Aliados ao ex-presidente Jair Bolsonaro, condenado e preso por tentativa de golpe de Estado, visam aumentar o número de senadores eleitos no próximo ano, o que permitiria apresentar e aprovar pedidos de impeachment contra integrantes do Supremo.
Os partidos já se manifestaram contrários à liminar, dizendo que o ministro decano está tentando reescrever a Constituição.
Para o senador Eduardo Girão (Novo-CE), a decisão significa agir em causa própria.
O parlamentar lembrou que, assim como Alexandre de Moraes, o ministro Gilmar Mendes é campeão de pedidos de afastamento e acrescentou que a medida anula o Senado.
Já o deputado Sanderson (PL), que vai disputar uma vaga pelo Rio Grande do Sul no ano que vem, disse que Gilmar Mendes não está respeitando a Constituição que diz defender. "Nenhuma autoridade pode estar acima da Constituição, afirmou.
Outro aliado do Bolsonaro, o deputado Nikolas Ferreira (PL) protocolou uma Proposta de Emenda à Constituição (PEC) para reverter a decisão de Mendes.
“Em uma República, nenhum Poder está acima da Constituição, nem mesmo quem deveria guardá-la”, disse.
Usurpar as prerrogativas
As críticas mais contundentes à decisão de Gilmar Mendes, no entanto, vieram do presidente do Senado.
Em pronunciamento em Plenário, Alcolumbre classificou a iniciativa como "uma decisão que tenta usurpar as prerrogativas do poder Legislativo".
Segundo o presidente do Senado, somente o Legislativo pode mudar leis e a legislação determina que qualquer pessoa pode pedir impeachment de ministro do STF.
Alcolumbre disse ainda que a escolha feita pelos legisladores em 1950 deve ser respeitada.
"Eventuais abusos no uso desse direito não podem levar a anulação desse comando legal. Muito menos, repito, muito menos, por meio de uma decisão judicial. Somente uma alteração legislativa seria capaz de rever conceitos puramente legais", afirmou, acrescentando que pode mudar a Constituição para defender as atribuições do Legislativo.

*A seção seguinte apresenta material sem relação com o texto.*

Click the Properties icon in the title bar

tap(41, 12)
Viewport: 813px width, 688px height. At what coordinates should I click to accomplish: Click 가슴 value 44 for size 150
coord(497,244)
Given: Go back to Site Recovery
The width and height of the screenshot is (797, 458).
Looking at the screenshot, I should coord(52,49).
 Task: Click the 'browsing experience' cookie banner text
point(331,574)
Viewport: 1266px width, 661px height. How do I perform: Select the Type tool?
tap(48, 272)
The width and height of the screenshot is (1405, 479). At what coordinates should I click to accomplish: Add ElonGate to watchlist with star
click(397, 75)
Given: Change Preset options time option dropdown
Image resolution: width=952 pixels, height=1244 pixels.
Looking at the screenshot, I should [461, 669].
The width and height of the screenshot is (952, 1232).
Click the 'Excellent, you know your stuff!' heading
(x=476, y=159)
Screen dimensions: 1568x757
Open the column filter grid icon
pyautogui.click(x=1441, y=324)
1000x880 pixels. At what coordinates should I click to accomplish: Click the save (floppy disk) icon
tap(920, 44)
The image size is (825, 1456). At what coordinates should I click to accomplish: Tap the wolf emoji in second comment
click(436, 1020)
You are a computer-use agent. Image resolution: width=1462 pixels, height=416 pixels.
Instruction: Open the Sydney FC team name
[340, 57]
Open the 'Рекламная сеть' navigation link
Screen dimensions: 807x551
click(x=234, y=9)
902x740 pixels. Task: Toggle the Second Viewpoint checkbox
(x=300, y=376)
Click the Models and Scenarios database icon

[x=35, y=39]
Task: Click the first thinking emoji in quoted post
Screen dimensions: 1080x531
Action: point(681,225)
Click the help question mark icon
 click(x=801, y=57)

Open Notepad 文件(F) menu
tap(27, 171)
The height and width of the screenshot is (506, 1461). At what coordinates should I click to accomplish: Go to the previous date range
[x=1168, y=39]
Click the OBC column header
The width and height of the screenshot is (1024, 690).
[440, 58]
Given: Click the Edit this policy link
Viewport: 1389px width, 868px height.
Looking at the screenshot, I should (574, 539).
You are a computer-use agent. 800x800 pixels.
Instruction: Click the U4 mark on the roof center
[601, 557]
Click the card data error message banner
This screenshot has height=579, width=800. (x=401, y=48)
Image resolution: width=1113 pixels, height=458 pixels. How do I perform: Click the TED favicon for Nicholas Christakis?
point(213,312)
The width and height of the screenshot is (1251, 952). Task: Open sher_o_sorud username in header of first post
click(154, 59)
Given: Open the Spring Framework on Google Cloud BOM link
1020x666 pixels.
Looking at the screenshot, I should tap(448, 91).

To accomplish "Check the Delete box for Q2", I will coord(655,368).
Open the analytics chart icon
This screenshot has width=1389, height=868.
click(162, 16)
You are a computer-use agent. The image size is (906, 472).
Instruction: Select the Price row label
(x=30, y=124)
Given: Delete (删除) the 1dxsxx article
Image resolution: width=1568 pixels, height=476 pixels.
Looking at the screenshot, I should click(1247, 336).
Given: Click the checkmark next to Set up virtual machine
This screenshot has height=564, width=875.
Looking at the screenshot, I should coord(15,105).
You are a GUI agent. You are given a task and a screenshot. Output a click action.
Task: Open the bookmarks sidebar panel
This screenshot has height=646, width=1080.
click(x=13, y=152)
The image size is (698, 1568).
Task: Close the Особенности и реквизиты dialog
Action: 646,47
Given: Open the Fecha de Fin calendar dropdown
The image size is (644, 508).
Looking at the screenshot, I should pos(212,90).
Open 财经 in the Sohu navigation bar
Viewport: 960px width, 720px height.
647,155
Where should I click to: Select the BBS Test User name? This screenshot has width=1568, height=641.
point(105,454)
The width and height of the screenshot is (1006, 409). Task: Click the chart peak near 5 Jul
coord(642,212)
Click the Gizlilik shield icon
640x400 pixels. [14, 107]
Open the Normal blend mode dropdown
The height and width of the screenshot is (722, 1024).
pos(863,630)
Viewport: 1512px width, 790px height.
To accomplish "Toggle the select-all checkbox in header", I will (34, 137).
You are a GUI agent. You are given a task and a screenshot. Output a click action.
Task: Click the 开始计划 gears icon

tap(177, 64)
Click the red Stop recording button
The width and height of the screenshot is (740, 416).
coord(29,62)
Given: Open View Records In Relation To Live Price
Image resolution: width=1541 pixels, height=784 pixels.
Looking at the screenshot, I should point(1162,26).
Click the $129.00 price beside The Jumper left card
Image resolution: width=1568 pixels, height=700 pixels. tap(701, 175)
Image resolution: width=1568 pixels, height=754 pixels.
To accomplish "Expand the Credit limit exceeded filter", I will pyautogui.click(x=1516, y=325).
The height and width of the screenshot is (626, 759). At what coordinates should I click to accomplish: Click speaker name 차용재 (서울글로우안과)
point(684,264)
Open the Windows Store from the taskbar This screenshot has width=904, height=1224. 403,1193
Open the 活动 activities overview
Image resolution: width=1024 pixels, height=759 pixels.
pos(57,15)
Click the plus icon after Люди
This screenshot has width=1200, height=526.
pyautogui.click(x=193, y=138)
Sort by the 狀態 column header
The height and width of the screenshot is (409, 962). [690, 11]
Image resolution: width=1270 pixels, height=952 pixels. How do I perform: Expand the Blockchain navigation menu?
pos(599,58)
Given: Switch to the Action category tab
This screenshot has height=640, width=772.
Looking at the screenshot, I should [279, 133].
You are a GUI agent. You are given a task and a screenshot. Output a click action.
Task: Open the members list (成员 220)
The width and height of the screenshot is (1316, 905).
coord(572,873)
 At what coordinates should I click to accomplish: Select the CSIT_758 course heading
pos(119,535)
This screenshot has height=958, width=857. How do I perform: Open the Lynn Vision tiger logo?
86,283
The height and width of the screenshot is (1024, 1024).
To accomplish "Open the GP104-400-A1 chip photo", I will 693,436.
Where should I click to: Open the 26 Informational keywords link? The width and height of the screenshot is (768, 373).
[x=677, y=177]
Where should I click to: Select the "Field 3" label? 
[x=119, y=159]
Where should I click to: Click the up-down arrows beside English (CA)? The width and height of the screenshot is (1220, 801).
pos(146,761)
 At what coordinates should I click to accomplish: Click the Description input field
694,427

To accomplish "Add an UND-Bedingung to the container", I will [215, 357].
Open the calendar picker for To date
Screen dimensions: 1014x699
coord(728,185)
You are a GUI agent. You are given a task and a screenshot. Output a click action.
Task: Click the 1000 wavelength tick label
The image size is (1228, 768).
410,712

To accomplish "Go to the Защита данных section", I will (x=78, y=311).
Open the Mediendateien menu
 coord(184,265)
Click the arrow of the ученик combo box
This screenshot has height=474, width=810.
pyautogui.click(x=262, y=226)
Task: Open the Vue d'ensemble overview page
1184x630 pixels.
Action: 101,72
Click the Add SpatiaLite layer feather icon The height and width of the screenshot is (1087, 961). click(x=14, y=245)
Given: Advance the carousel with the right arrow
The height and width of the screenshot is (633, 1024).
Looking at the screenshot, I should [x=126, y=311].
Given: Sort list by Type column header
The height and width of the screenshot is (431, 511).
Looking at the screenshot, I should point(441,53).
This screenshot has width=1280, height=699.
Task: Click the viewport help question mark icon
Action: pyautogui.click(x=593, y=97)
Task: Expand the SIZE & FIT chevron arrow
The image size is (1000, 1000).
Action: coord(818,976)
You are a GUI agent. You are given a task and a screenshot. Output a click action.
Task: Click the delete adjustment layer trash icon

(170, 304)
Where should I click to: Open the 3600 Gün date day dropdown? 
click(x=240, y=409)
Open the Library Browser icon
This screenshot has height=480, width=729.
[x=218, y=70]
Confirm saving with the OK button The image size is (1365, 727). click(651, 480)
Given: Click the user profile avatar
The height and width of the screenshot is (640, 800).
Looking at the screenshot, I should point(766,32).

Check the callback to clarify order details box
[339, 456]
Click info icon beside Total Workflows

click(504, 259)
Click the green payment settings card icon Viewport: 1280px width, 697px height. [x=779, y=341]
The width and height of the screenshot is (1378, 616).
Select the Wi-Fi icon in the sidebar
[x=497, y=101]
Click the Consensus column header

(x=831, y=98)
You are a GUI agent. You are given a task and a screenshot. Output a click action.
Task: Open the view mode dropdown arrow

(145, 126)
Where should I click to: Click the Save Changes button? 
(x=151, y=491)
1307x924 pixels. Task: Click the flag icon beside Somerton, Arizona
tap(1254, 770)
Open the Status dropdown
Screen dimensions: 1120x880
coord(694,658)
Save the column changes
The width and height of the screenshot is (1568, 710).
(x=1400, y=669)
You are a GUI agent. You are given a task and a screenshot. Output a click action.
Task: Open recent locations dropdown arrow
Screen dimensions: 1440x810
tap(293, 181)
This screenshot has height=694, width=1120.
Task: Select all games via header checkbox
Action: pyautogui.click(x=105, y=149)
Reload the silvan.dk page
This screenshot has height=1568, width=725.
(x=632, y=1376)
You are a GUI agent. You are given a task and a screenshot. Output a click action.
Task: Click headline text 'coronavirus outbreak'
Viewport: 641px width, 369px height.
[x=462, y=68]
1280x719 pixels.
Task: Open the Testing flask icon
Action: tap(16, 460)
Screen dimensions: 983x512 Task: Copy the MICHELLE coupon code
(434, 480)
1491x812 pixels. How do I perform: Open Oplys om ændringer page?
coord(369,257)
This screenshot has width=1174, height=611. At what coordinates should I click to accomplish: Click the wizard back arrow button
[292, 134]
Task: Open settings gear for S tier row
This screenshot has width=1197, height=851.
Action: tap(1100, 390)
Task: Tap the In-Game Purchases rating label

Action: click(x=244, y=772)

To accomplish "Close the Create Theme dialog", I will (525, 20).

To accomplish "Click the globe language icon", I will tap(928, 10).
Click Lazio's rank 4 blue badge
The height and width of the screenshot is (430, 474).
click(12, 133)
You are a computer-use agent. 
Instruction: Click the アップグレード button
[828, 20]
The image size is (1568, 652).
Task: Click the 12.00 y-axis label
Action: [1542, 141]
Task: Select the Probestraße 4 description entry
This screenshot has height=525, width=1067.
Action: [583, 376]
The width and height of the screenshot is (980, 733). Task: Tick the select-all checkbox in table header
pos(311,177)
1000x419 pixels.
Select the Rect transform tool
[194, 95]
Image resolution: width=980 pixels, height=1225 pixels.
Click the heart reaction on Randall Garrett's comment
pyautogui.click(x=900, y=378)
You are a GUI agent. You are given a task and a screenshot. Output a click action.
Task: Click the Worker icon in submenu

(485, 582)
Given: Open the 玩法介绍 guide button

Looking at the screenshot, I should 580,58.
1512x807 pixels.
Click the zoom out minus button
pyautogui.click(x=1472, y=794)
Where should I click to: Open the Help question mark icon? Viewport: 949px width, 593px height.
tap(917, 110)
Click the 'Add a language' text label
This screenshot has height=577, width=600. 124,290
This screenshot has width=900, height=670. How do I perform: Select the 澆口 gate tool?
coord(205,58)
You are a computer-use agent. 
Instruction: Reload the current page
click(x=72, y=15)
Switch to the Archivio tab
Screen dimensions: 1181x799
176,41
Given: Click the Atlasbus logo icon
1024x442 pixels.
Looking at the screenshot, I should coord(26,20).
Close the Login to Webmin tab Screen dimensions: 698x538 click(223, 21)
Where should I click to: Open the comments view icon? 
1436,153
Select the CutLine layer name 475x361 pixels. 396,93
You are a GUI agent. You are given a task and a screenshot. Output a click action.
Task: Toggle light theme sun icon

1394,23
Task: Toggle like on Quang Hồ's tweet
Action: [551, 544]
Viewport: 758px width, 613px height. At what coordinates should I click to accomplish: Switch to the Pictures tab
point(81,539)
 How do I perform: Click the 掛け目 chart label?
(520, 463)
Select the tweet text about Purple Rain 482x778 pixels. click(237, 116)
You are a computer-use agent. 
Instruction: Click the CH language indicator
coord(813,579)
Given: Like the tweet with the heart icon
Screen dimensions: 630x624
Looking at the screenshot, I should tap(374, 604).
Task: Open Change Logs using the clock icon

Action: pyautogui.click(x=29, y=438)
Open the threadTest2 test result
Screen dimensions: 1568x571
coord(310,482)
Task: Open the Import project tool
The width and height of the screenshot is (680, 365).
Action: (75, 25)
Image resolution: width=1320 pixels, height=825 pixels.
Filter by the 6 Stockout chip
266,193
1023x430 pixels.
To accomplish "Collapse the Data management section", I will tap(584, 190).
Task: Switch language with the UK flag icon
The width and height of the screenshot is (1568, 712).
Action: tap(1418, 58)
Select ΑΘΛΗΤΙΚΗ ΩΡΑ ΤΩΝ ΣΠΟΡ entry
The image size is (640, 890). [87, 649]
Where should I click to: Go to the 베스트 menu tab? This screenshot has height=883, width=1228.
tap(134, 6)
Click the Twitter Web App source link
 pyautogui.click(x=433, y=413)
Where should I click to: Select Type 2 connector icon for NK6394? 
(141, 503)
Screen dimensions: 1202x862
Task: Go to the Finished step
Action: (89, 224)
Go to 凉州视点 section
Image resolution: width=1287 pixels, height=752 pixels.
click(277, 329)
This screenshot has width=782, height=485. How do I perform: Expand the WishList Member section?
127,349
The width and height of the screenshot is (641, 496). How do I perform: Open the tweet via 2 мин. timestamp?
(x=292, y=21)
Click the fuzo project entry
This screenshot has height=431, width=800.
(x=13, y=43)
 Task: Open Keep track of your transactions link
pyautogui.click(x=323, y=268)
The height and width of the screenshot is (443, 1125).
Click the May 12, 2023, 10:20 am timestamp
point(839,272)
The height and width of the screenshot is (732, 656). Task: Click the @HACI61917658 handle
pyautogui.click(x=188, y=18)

Por fim, o presidente do Congresso ainda pediu respeito ao STF.
"Se é verdade que esta Casa e sua presidência nutrem profundo respeito institucional ao STF, também é que, nesta relação, haja reciprocidade efetiva, e que seja igualmente genuíno, inequívoco e permanente o respeito do Judiciário ao Poder Legislativo, às suas prerrogativas constitucionais e à legitimidade de suas decisões", disse.